---
title: Geppetto JavaScript API User Guide
description: Practical guide to composing engines and app-owned runtime behavior from JavaScript.
doc_version: 1
last_updated: 2026-07-02
---


This guide shows the intended split after the engine-profile hard cut:

- use engine profiles to resolve `InferenceSettings`
- use the runner to assemble app-owned runtime behavior

## Run Scripts

```bash
go run ./cmd/examples/geppetto-js-lab --script <your-script.js>
```

## Default Path

For most scripts:

1. resolve or construct an engine
2. build app-owned runtime input
3. run with `gp.runner`

```javascript
const gp = require("geppetto");

const engine = gp.engines.fromConfig({
  apiType: "openai",
  model: "gpt-4.1-mini",
  apiKey: "test-openai-key",
});

const runtime = gp.runner.resolveRuntime({
  systemPrompt: "Answer in one short line.",
  runtimeKey: "demo",
});

const out = gp.runner.run({
  engine,
  runtime,
  prompt: "hello",
});
```

## Using Engine Profiles

Engine profiles now configure engine settings only.

Resolve one:

```javascript
const resolved = gp.profiles.resolve({ profileSlug: "assistant" });
console.log(resolved.inferenceSettings.chat.engine);
```

Build an engine from it:

```javascript
const engine = gp.engines.fromResolvedProfile(resolved);
```

Or skip the explicit resolve step:

```javascript
const engine = gp.engines.fromProfile({ profileSlug: "assistant" });
```

## App-Owned Runtime

The runtime object belongs to the application side.

Use it for:

- `systemPrompt`
- explicit middleware refs
- tool-name filtering
- runtime metadata like `runtimeKey`

Example:

```javascript
const runtime = gp.runner.resolveRuntime({
  systemPrompt: "Be terse.",
  middlewares: [gp.middlewares.go("reorderToolResults")],
  toolNames: ["search_docs"],
  runtimeKey: "assistant-terse",
});
```

Do not expect `gp.runner.resolveRuntime(...)` to resolve engine profiles.
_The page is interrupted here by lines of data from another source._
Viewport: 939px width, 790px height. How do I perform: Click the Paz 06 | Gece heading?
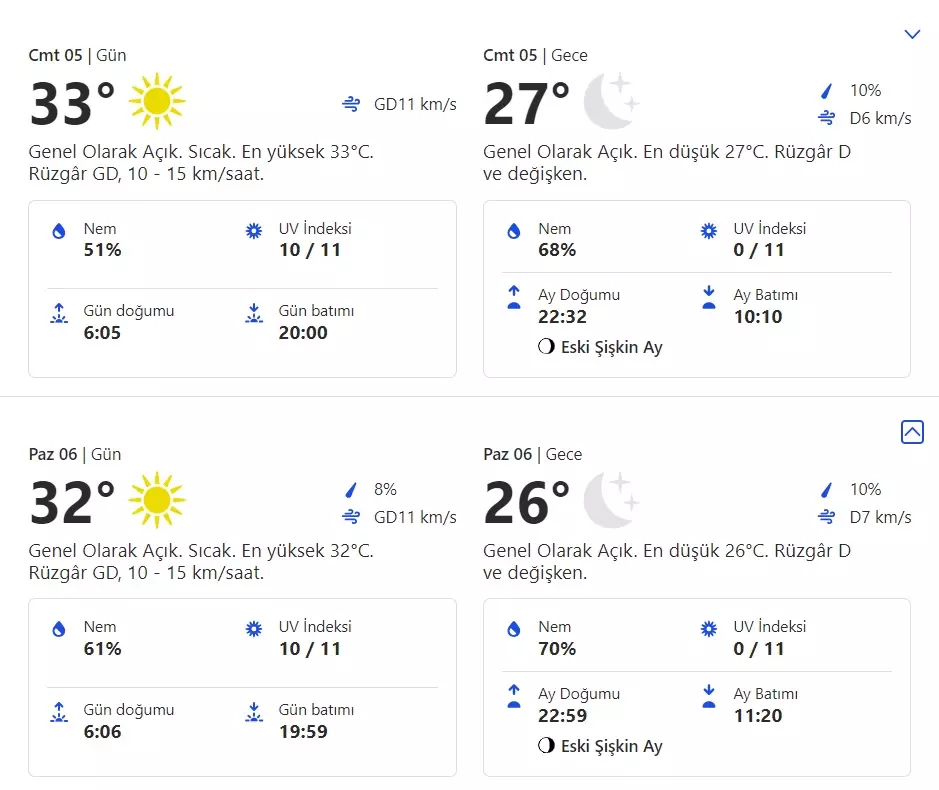pos(532,454)
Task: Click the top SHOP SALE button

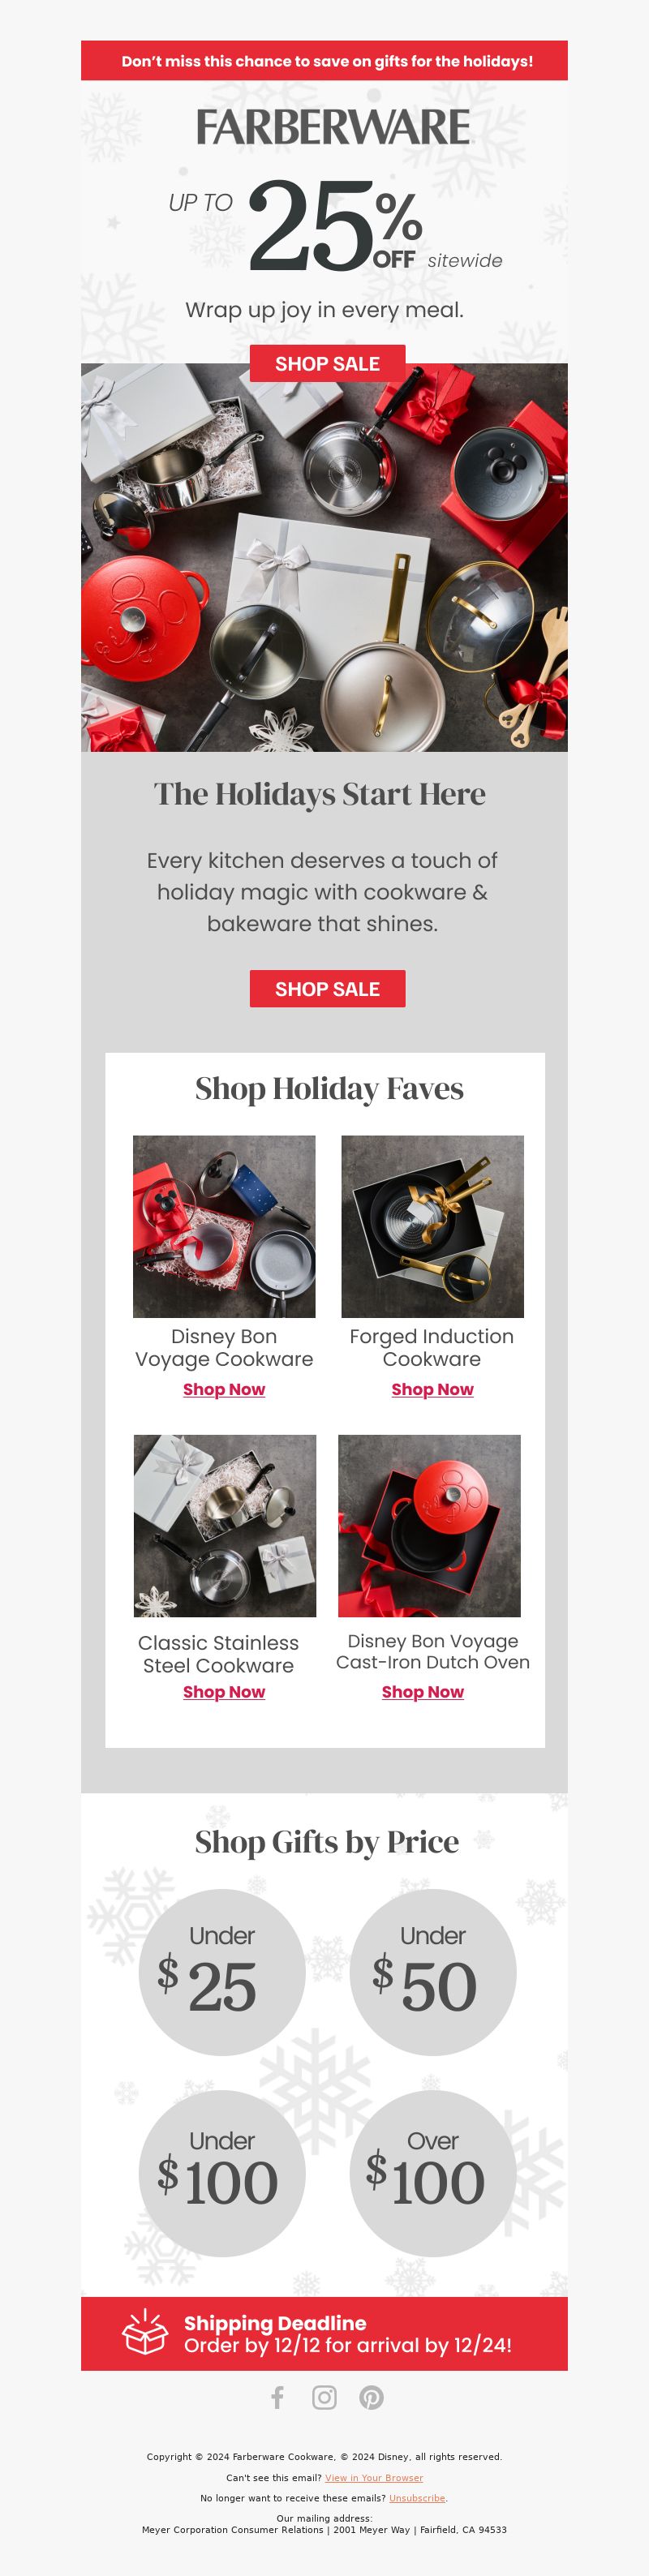Action: pos(327,363)
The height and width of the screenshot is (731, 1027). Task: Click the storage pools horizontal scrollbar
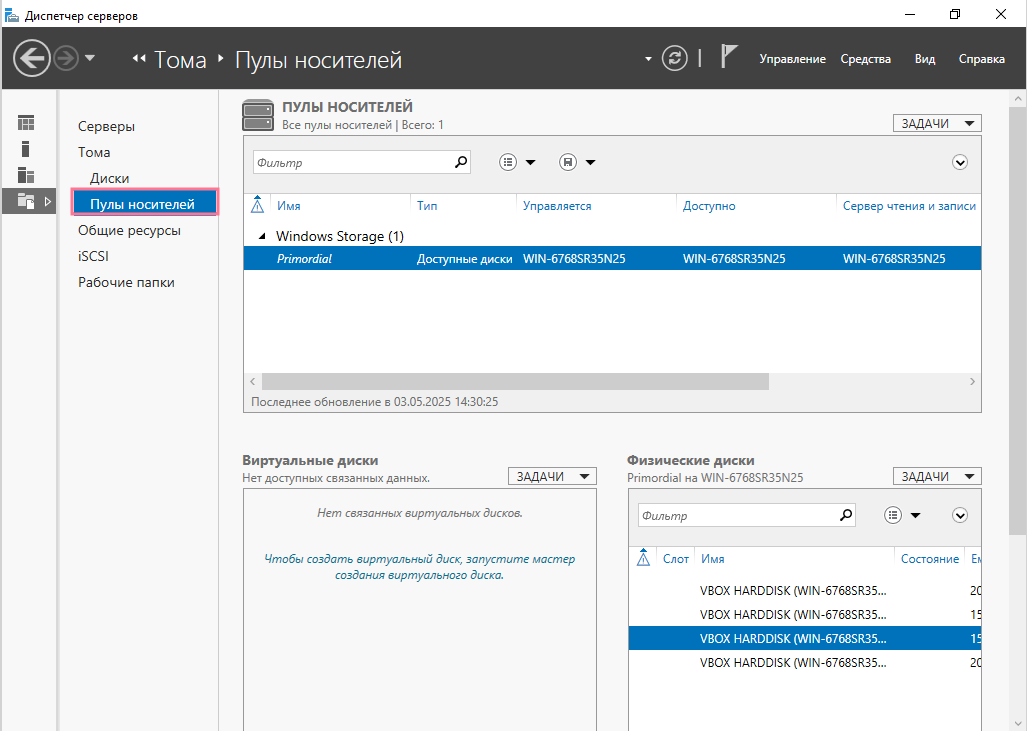pos(515,382)
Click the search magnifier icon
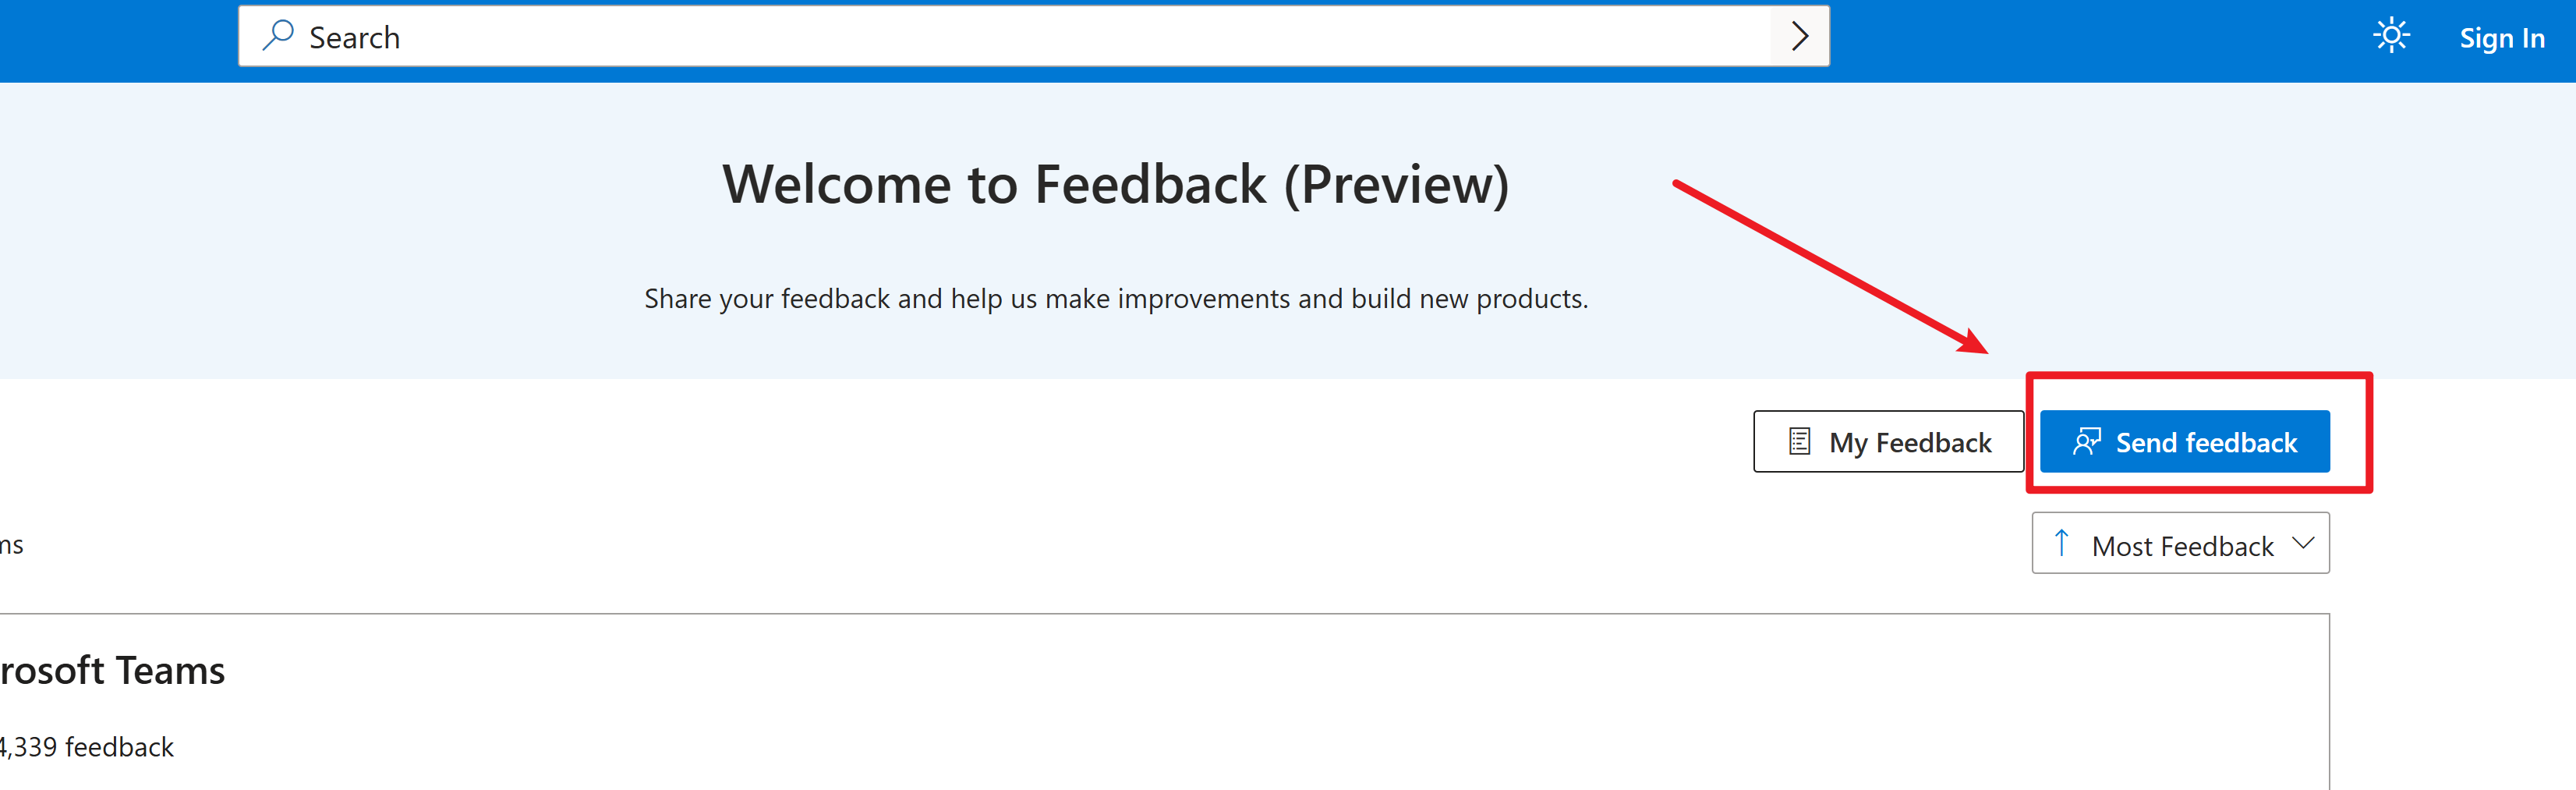This screenshot has width=2576, height=790. click(277, 36)
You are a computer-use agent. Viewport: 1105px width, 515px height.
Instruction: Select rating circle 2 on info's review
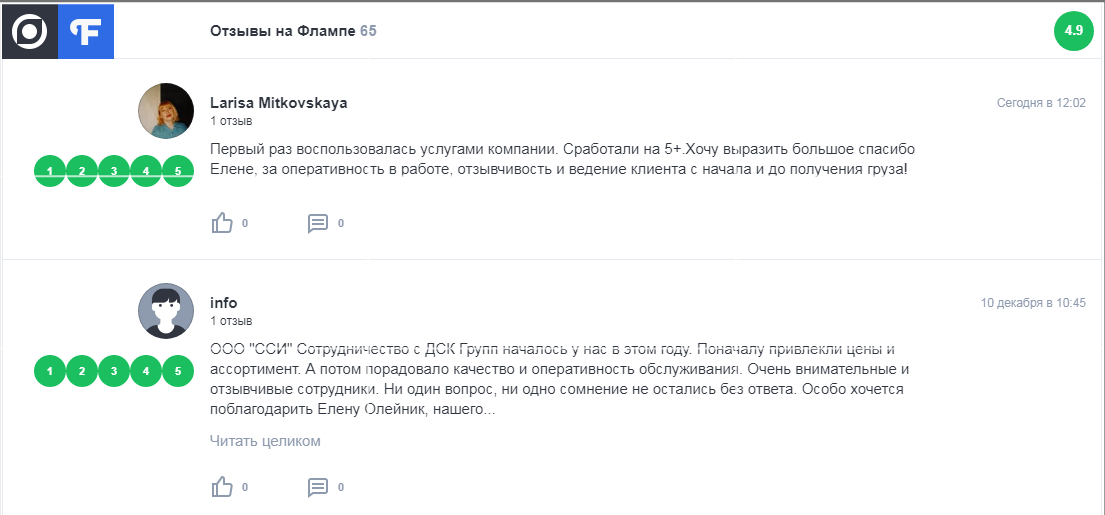(x=82, y=371)
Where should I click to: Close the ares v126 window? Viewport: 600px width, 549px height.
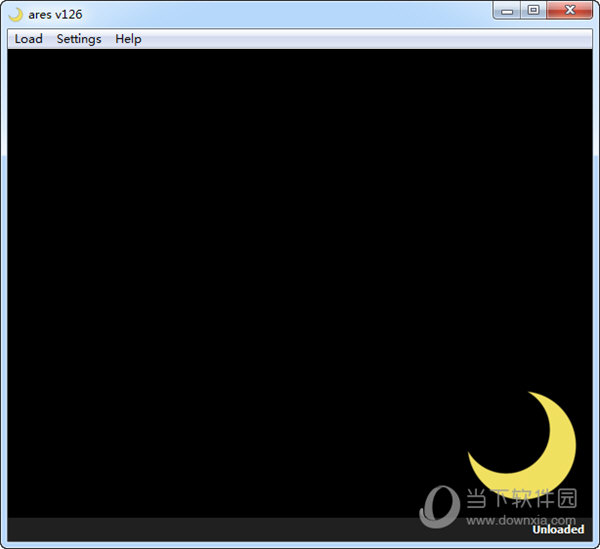(x=570, y=11)
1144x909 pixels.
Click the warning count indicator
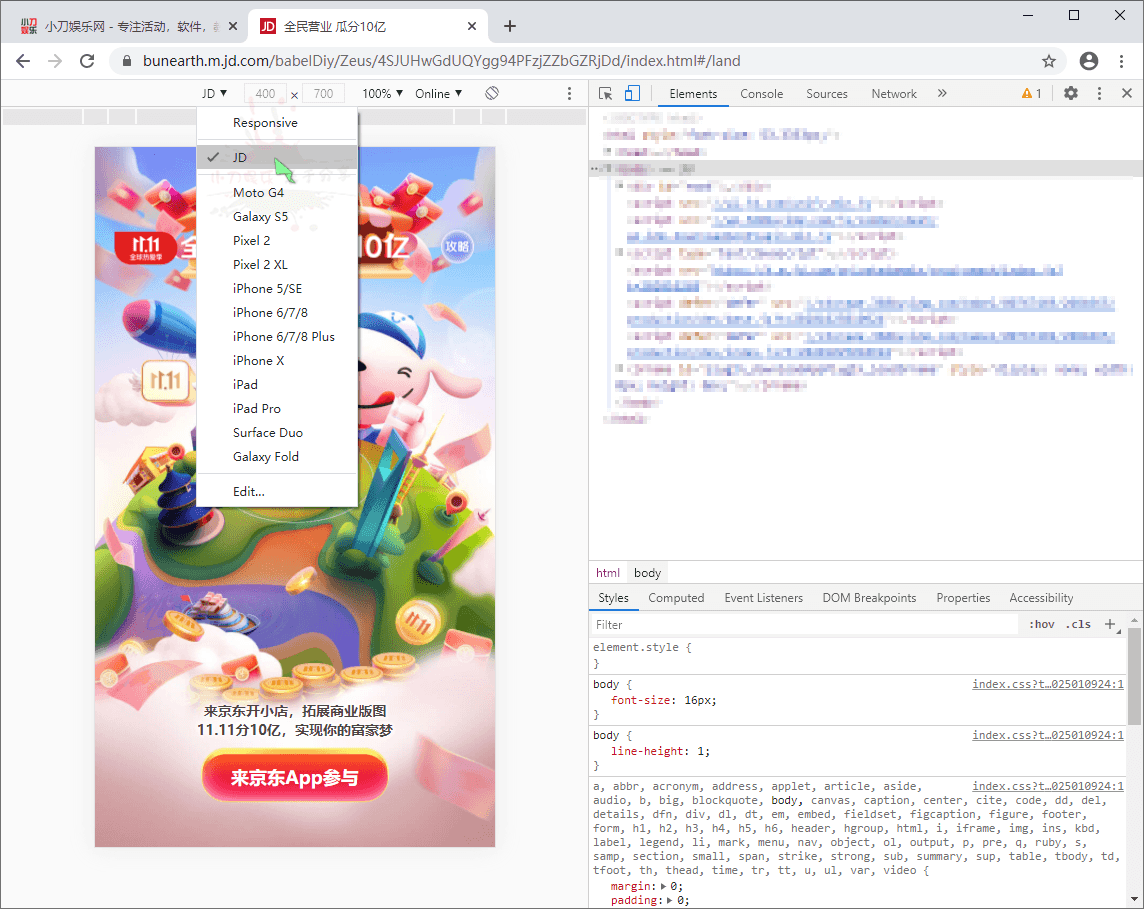point(1031,93)
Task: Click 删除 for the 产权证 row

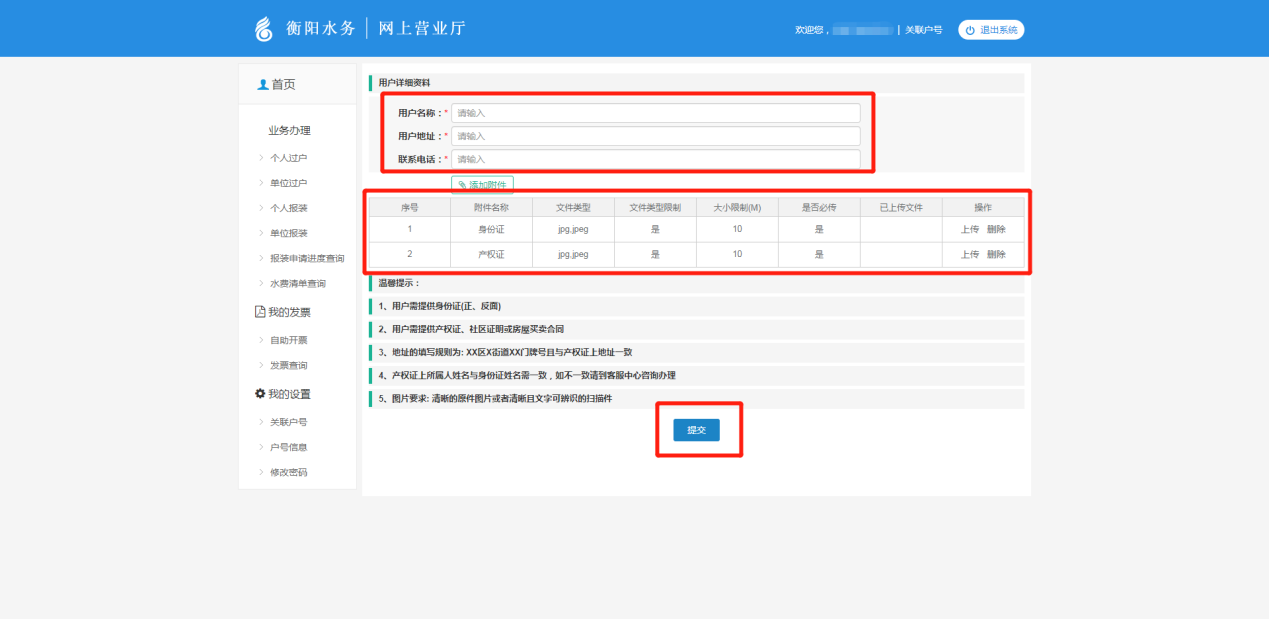Action: (x=996, y=254)
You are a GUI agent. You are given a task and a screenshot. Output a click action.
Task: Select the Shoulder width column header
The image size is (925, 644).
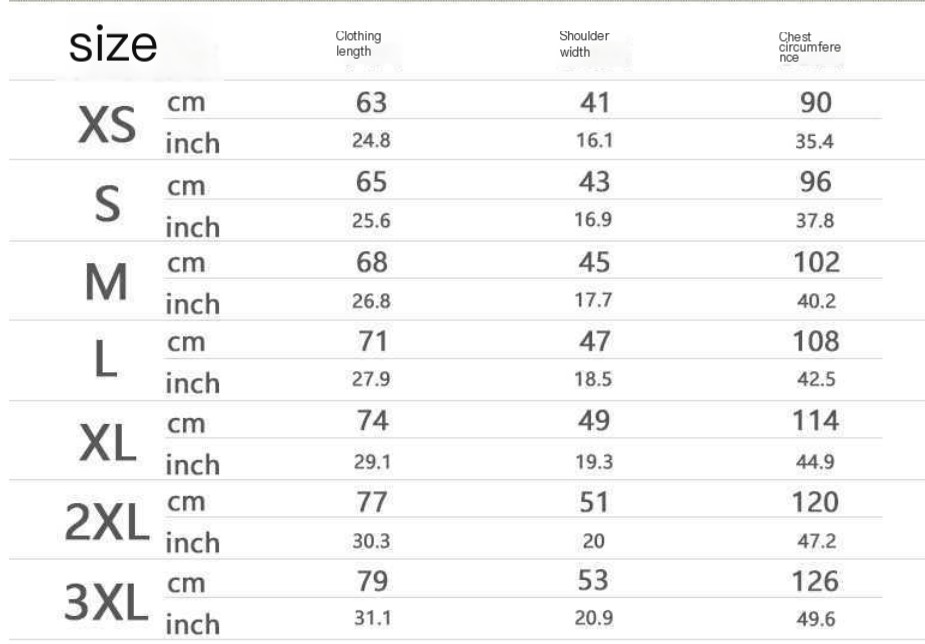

That was removed intentionally.

## Combining Both Sides

This is the target shape:

```javascript
const gp = require("geppetto");

const resolved = gp.profiles.resolve({ profileSlug: "assistant" });
const engine = gp.engines.fromResolvedProfile(resolved);

const runtime = gp.runner.resolveRuntime({
  systemPrompt: "App-owned prompt",
  runtimeKey: resolved.profileSlug,
  metadata: {
    profileSlug: resolved.profileSlug,
    profileRegistry: resolved.registrySlug,
  },
});

const handle = gp.runner.start({
  engine,
  runtime,
  prompt: "hello",
});
```

## Registry Stacks from JS

If the host did not provide a registry, connect one from JS:

```javascript
const gp = require("geppetto");

gp.profiles.connectStack([
  "examples/js/geppetto/profiles/10-provider-openai.yaml",
  "examples/js/geppetto/profiles/20-team-agent.yaml",
  "examples/js/geppetto/profiles/30-user-overrides.yaml",
]);

const resolved = gp.profiles.resolve({ profileSlug: "assistant" });
console.log(resolved.registrySlug, resolved.inferenceSettings.chat.engine);
```

## What Was Removed

The older mixed model is gone:

- no `effectiveRuntime` on resolved profiles
- no profile-derived `runtimeKey` or `runtimeFingerprint`
- no `resolvedProfile` builder option
- no `useResolvedProfile(...)`
- no `runner.resolveRuntime({ profile: ... })`

If you need those behaviors, implement them explicitly in the host script or application code. That is now the intended architecture.